**DIRECTIONS FOR THIS TASK:**
All entries, exactly as written, should be output again.

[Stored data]
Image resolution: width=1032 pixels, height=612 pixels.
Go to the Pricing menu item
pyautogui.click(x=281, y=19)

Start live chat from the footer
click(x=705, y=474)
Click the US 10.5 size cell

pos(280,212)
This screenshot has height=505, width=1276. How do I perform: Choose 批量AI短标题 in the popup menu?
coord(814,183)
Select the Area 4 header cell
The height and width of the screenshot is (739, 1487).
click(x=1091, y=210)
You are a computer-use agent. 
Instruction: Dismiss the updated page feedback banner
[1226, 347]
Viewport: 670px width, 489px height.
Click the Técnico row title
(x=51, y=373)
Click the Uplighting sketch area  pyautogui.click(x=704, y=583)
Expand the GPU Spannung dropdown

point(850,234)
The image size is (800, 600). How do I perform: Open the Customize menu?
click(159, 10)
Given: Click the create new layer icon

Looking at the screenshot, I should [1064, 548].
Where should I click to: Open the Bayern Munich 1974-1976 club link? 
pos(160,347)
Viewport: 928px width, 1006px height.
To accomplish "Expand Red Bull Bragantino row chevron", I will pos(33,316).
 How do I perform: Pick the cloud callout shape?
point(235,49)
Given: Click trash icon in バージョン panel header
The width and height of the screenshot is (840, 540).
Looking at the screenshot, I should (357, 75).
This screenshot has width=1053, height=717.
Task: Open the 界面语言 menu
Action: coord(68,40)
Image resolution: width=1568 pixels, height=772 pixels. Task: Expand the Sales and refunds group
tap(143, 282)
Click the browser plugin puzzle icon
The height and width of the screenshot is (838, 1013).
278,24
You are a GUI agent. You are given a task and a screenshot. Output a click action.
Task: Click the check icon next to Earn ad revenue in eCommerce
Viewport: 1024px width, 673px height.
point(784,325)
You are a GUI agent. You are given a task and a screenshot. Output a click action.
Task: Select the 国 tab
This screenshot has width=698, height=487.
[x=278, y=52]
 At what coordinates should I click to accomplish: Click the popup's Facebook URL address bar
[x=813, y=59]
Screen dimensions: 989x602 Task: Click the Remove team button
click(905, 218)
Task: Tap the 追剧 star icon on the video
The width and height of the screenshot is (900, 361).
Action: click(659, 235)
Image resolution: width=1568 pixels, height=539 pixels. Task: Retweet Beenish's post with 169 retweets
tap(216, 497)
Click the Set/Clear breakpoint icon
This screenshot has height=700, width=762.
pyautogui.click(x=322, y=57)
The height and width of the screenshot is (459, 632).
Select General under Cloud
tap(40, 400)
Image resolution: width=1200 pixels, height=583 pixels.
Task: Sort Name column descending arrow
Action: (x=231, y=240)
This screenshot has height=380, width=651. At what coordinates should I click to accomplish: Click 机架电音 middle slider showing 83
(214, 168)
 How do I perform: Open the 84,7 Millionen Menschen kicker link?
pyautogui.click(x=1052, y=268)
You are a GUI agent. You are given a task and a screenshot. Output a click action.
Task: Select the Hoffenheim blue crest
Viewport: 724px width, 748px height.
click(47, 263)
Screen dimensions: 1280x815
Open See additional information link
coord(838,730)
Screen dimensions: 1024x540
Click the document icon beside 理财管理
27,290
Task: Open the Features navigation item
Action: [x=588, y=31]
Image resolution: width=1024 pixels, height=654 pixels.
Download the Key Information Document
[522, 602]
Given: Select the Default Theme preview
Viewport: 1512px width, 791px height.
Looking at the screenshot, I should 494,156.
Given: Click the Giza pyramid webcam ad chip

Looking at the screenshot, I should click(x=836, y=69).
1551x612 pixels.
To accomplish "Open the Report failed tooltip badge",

**TASK RESPONSE:**
Image resolution: width=1032 pixels, height=612 pixels.
Go to the Pricing menu item
pyautogui.click(x=281, y=19)

Start live chat from the footer
click(x=705, y=474)
Click the US 10.5 size cell

pos(280,212)
This screenshot has height=505, width=1276. How do I perform: Choose 批量AI短标题 in the popup menu?
coord(814,183)
Select the Area 4 header cell
The height and width of the screenshot is (739, 1487).
click(x=1091, y=210)
You are a computer-use agent. 
Instruction: Dismiss the updated page feedback banner
[1226, 347]
Viewport: 670px width, 489px height.
Click the Técnico row title
(x=51, y=373)
Click the Uplighting sketch area  pyautogui.click(x=704, y=583)
Expand the GPU Spannung dropdown

point(850,234)
The image size is (800, 600). How do I perform: Open the Customize menu?
click(159, 10)
Given: Click the create new layer icon

Looking at the screenshot, I should [1064, 548].
Where should I click to: Open the Bayern Munich 1974-1976 club link? 
pos(160,347)
Viewport: 928px width, 1006px height.
To accomplish "Expand Red Bull Bragantino row chevron", I will pos(33,316).
 How do I perform: Pick the cloud callout shape?
point(235,49)
Given: Click trash icon in バージョン panel header
The width and height of the screenshot is (840, 540).
Looking at the screenshot, I should (357, 75).
This screenshot has width=1053, height=717.
Task: Open the 界面语言 menu
Action: coord(68,40)
Image resolution: width=1568 pixels, height=772 pixels. Task: Expand the Sales and refunds group
tap(143, 282)
Click the browser plugin puzzle icon
The height and width of the screenshot is (838, 1013).
278,24
You are a GUI agent. You are given a task and a screenshot. Output a click action.
Task: Click the check icon next to Earn ad revenue in eCommerce
Viewport: 1024px width, 673px height.
point(784,325)
You are a GUI agent. You are given a task and a screenshot. Output a click action.
Task: Select the 国 tab
This screenshot has width=698, height=487.
[x=278, y=52]
 At what coordinates should I click to accomplish: Click the popup's Facebook URL address bar
[x=813, y=59]
Screen dimensions: 989x602 Task: Click the Remove team button
click(905, 218)
Task: Tap the 追剧 star icon on the video
The width and height of the screenshot is (900, 361).
Action: click(659, 235)
Image resolution: width=1568 pixels, height=539 pixels. Task: Retweet Beenish's post with 169 retweets
tap(216, 497)
Click the Set/Clear breakpoint icon
This screenshot has height=700, width=762.
pyautogui.click(x=322, y=57)
The height and width of the screenshot is (459, 632).
Select General under Cloud
tap(40, 400)
Image resolution: width=1200 pixels, height=583 pixels.
Task: Sort Name column descending arrow
Action: (x=231, y=240)
This screenshot has height=380, width=651. At what coordinates should I click to accomplish: Click 机架电音 middle slider showing 83
(214, 168)
 How do I perform: Open the 84,7 Millionen Menschen kicker link?
pyautogui.click(x=1052, y=268)
You are a GUI agent. You are given a task and a screenshot. Output a click action.
Task: Select the Hoffenheim blue crest
Viewport: 724px width, 748px height.
click(47, 263)
Screen dimensions: 1280x815
Open See additional information link
coord(838,730)
Screen dimensions: 1024x540
Click the document icon beside 理财管理
27,290
Task: Open the Features navigation item
Action: [x=588, y=31]
Image resolution: width=1024 pixels, height=654 pixels.
Download the Key Information Document
[522, 602]
Given: Select the Default Theme preview
Viewport: 1512px width, 791px height.
Looking at the screenshot, I should 494,156.
Given: Click the Giza pyramid webcam ad chip

Looking at the screenshot, I should click(x=836, y=69).
1551x612 pixels.
To accomplish "Open the Report failed tooltip badge",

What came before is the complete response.